Acting on inconclusive information can prove detrimental. David Miller, a geneticist at Boston Children’s Hospital, experienced that last fall when a “blip” caused him to incorrectly tie a young patient’s developmental delays to DiGeorge syndrome, a condition caused by the deletion of a small piece of chromosome 22.
“We don’t have enough genetic counselors around,” Roychowdhury said. “I hope that’s one of the things covered in Obama’s initiative. We need people who could walk that line. We have to invest in their training and the translational research that helps us go from basic research to the clinic.”
Another issue relates to improving the research subjects. Gary Puckrein, president and executive of the National Minority Quality Forum (NMQF), an organization that strives to provide optimal health care for diverse society, says that President Obama’s efforts will go in vain if the pool of clinical trial participants don’t represent the racial and ethnic diversity of the country.

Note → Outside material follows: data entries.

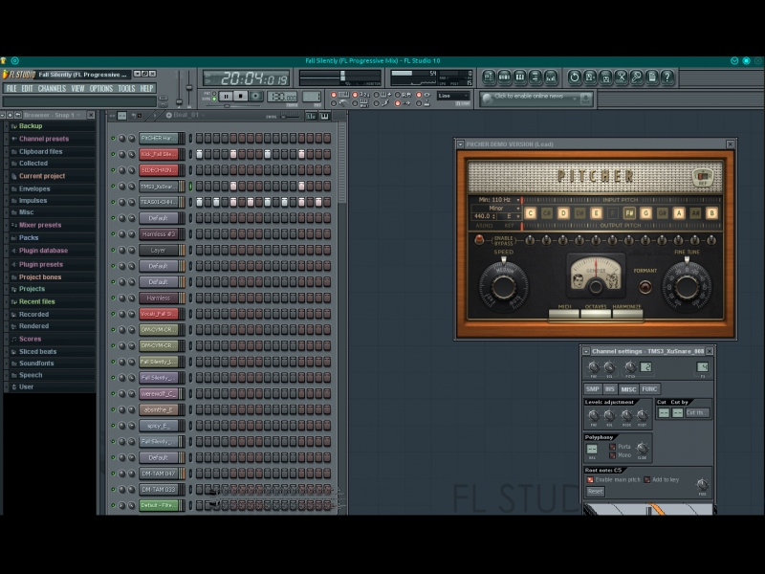
Task: Click the Kick channel name button
Action: [x=159, y=154]
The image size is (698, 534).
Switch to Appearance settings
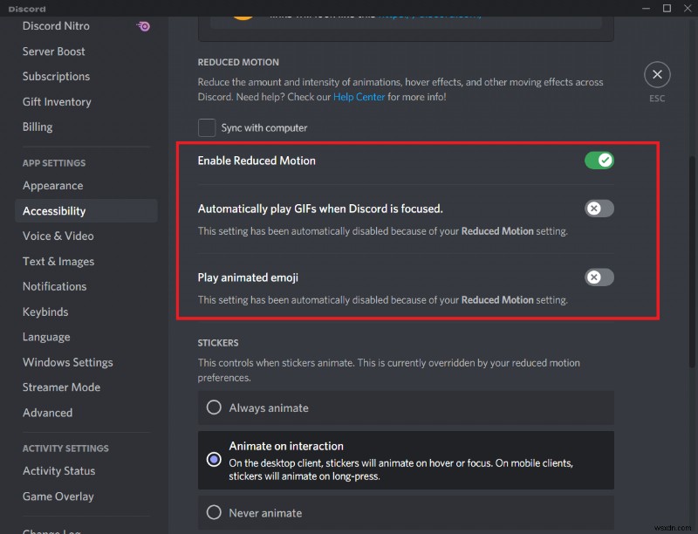pos(52,185)
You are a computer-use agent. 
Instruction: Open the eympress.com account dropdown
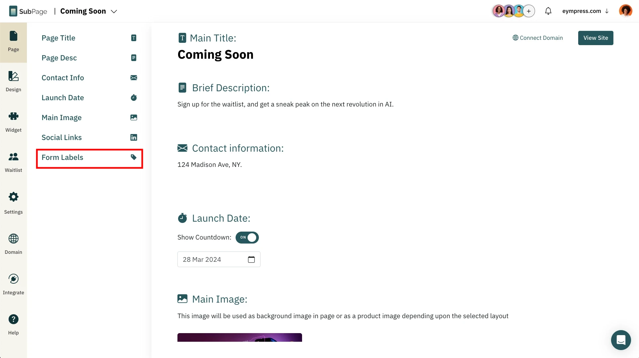point(585,11)
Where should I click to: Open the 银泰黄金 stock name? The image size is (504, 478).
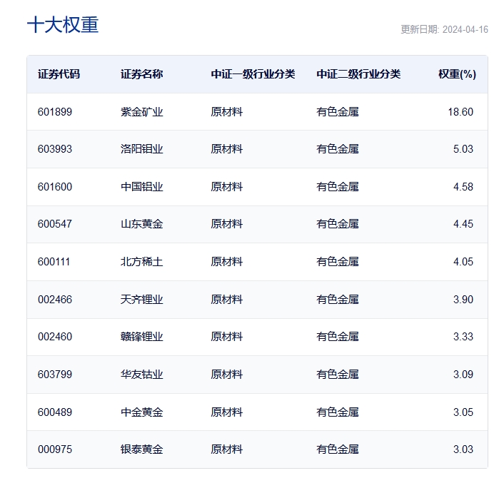[x=142, y=449]
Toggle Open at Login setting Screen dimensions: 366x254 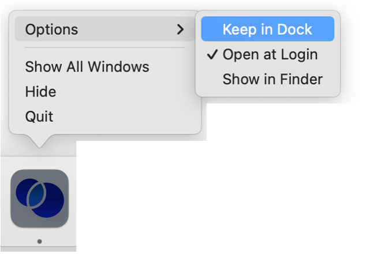(x=270, y=55)
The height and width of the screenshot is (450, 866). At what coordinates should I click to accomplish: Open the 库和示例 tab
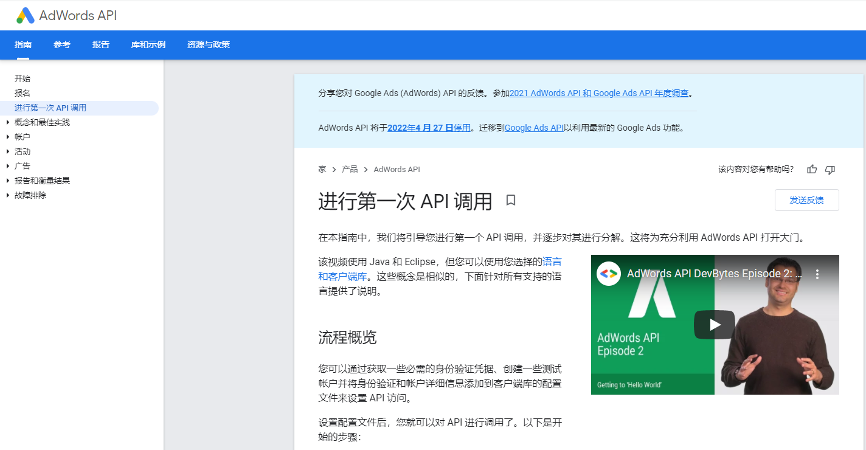pyautogui.click(x=148, y=45)
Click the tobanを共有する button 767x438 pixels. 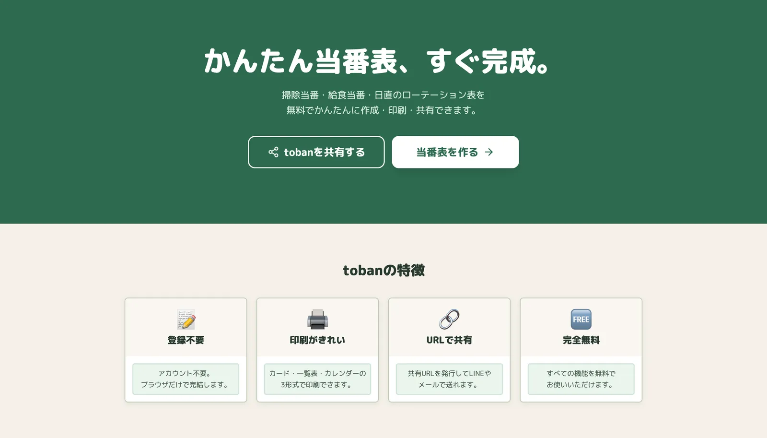click(316, 152)
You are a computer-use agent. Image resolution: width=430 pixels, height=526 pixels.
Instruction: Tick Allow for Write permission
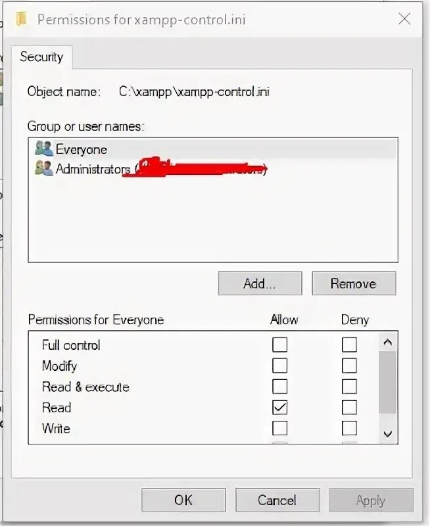click(x=280, y=429)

In 2014, NMQF along with PhRMA, launched the “I’m In” campaign, which aims to increase clinical trial participation among people of color and create medicine that’s better tailored to populations that are traditionally underrepresented in clinical research. The cohort opened the Clinical Trial Engagement Network, a resource that allows clinical trial sponsors to identify potential clinical trial participants and identify resources that can improve patient recruitment.

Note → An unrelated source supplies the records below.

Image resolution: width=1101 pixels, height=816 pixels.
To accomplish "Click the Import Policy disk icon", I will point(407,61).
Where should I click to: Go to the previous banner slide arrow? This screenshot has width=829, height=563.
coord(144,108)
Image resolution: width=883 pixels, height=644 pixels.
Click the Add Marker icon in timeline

Despite that successful initiative, Puckrein admitted that it — along with the medical research community — has a long way to go when it comes to diversifying clinical research and ultimately tailoring treatment to the genetic makeup of one’s tumor. For instance, a 2014 University of California, Los Angeles study found that people of color account for less than five percent of clinical cancer research studies funded by NIH, even with a law on the books that mandates an expansion of minority outreach.

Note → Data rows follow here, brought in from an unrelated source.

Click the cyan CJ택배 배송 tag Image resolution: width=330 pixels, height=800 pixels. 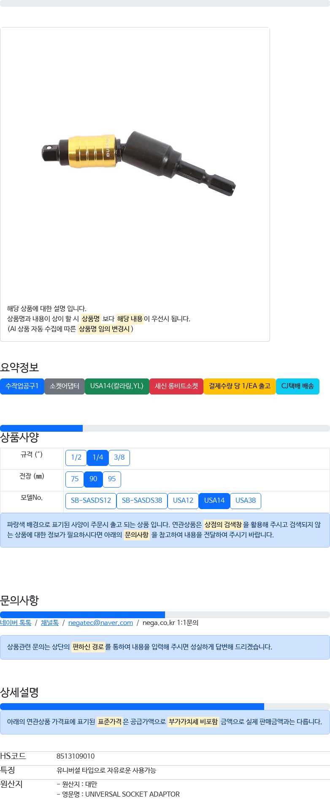pyautogui.click(x=298, y=386)
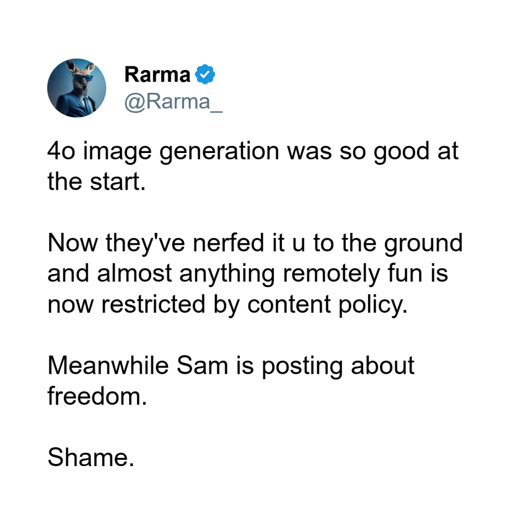This screenshot has width=531, height=531.
Task: Click the word "ground" in tweet
Action: tap(423, 243)
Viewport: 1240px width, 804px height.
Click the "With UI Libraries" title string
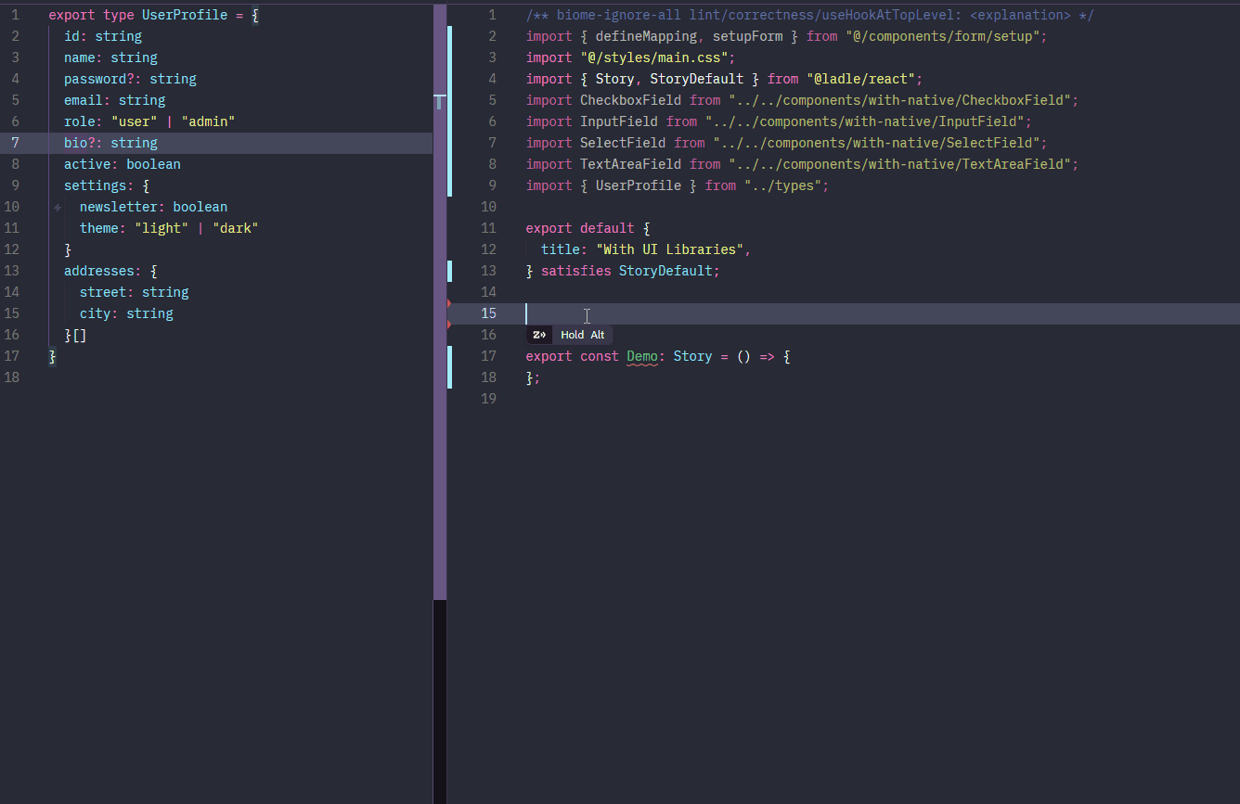671,249
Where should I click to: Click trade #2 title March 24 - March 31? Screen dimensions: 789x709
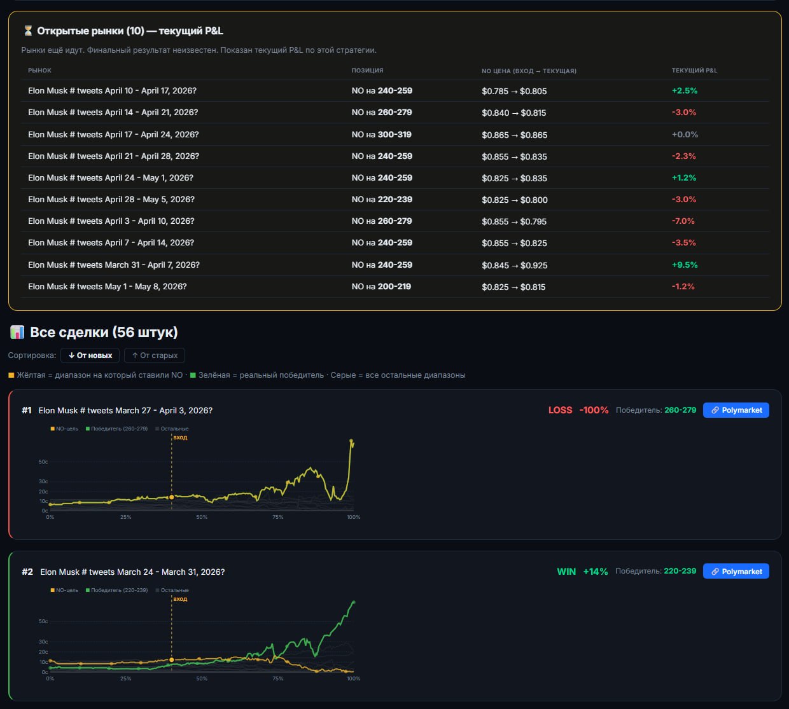click(x=132, y=572)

“We want some predictability of whether treatment is safe and effective for a patient. The only way to achieve that is to make sure that we have biodiverse clinical trials,” Puckrein told ThinkProgress. “We have no other way of treating people right now but getting volunteers in. It may not seem much to you when you’re healthy and living an active life but in that moment of care when you do need an intervention, the only way it will be there is if people like yourself and in the community are in clinical trials.” “The president could spend a gazillion dollars but no one would know how to treat certain cancers if certain people are not involved in these trials,” he added.